Work instruction: Please reproduce the full listing exactly, with nothing added.

Entries supplied:
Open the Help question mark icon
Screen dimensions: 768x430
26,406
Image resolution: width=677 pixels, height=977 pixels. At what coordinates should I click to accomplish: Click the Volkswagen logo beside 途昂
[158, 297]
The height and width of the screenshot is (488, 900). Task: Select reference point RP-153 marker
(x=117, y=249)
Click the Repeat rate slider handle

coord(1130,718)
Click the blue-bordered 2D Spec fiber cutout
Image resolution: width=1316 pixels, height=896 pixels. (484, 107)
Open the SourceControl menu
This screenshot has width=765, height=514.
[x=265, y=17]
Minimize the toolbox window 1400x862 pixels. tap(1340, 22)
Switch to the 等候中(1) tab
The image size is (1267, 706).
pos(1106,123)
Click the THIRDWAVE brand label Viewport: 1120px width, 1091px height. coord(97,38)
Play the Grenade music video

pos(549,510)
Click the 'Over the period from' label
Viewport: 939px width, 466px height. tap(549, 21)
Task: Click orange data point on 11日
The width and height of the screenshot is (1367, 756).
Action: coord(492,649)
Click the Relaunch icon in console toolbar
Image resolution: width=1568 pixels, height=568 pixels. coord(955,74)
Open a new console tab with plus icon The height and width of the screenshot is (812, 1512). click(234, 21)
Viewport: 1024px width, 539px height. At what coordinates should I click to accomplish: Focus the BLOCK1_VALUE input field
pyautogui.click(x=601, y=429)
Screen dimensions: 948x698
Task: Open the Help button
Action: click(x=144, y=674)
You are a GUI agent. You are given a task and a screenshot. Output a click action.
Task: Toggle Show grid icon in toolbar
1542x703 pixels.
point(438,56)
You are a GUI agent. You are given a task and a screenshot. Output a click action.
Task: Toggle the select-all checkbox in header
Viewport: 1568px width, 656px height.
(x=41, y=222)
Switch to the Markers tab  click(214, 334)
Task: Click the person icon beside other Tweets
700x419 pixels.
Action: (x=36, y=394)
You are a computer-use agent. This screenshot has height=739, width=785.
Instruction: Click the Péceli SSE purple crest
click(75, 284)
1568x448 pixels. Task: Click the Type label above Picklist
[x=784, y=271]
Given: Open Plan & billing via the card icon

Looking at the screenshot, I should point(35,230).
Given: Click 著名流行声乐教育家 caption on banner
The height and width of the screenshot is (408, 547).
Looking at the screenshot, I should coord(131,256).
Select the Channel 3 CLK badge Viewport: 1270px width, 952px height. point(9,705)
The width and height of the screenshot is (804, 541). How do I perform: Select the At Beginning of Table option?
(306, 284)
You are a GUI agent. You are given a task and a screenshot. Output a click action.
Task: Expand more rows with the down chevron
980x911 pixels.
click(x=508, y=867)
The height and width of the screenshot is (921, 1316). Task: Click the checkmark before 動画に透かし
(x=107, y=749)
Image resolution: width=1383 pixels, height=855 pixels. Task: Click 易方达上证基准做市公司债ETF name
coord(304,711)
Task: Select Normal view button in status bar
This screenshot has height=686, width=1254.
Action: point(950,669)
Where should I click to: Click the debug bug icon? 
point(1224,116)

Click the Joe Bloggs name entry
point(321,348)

Reply:
Open the Help question mark icon
Screen dimensions: 768x430
26,406
Image resolution: width=677 pixels, height=977 pixels. At what coordinates should I click to accomplish: Click the Volkswagen logo beside 途昂
[158, 297]
The height and width of the screenshot is (488, 900). Task: Select reference point RP-153 marker
(x=117, y=249)
Click the Repeat rate slider handle

coord(1130,718)
Click the blue-bordered 2D Spec fiber cutout
Image resolution: width=1316 pixels, height=896 pixels. (484, 107)
Open the SourceControl menu
This screenshot has width=765, height=514.
[x=265, y=17]
Minimize the toolbox window 1400x862 pixels. tap(1340, 22)
Switch to the 等候中(1) tab
The image size is (1267, 706).
pos(1106,123)
Click the THIRDWAVE brand label Viewport: 1120px width, 1091px height. coord(97,38)
Play the Grenade music video

pos(549,510)
Click the 'Over the period from' label
Viewport: 939px width, 466px height. tap(549, 21)
Task: Click orange data point on 11日
The width and height of the screenshot is (1367, 756).
Action: coord(492,649)
Click the Relaunch icon in console toolbar
Image resolution: width=1568 pixels, height=568 pixels. coord(955,74)
Open a new console tab with plus icon The height and width of the screenshot is (812, 1512). click(234, 21)
Viewport: 1024px width, 539px height. At what coordinates should I click to accomplish: Focus the BLOCK1_VALUE input field
pyautogui.click(x=601, y=429)
Screen dimensions: 948x698
Task: Open the Help button
Action: click(x=144, y=674)
You are a GUI agent. You are given a task and a screenshot. Output a click action.
Task: Toggle Show grid icon in toolbar
1542x703 pixels.
point(438,56)
You are a GUI agent. You are given a task and a screenshot. Output a click action.
Task: Toggle the select-all checkbox in header
Viewport: 1568px width, 656px height.
(x=41, y=222)
Switch to the Markers tab  click(214, 334)
Task: Click the person icon beside other Tweets
700x419 pixels.
Action: (x=36, y=394)
You are a computer-use agent. This screenshot has height=739, width=785.
Instruction: Click the Péceli SSE purple crest
click(75, 284)
1568x448 pixels. Task: Click the Type label above Picklist
[x=784, y=271]
Given: Open Plan & billing via the card icon

Looking at the screenshot, I should point(35,230).
Given: Click 著名流行声乐教育家 caption on banner
The height and width of the screenshot is (408, 547).
Looking at the screenshot, I should coord(131,256).
Select the Channel 3 CLK badge Viewport: 1270px width, 952px height. point(9,705)
The width and height of the screenshot is (804, 541). How do I perform: Select the At Beginning of Table option?
(306, 284)
You are a GUI agent. You are given a task and a screenshot. Output a click action.
Task: Expand more rows with the down chevron
980x911 pixels.
click(x=508, y=867)
The height and width of the screenshot is (921, 1316). Task: Click the checkmark before 動画に透かし
(x=107, y=749)
Image resolution: width=1383 pixels, height=855 pixels. Task: Click 易方达上证基准做市公司债ETF name
coord(304,711)
Task: Select Normal view button in status bar
This screenshot has height=686, width=1254.
Action: point(950,669)
Where should I click to: Click the debug bug icon? 
point(1224,116)

Click the Joe Bloggs name entry
point(321,348)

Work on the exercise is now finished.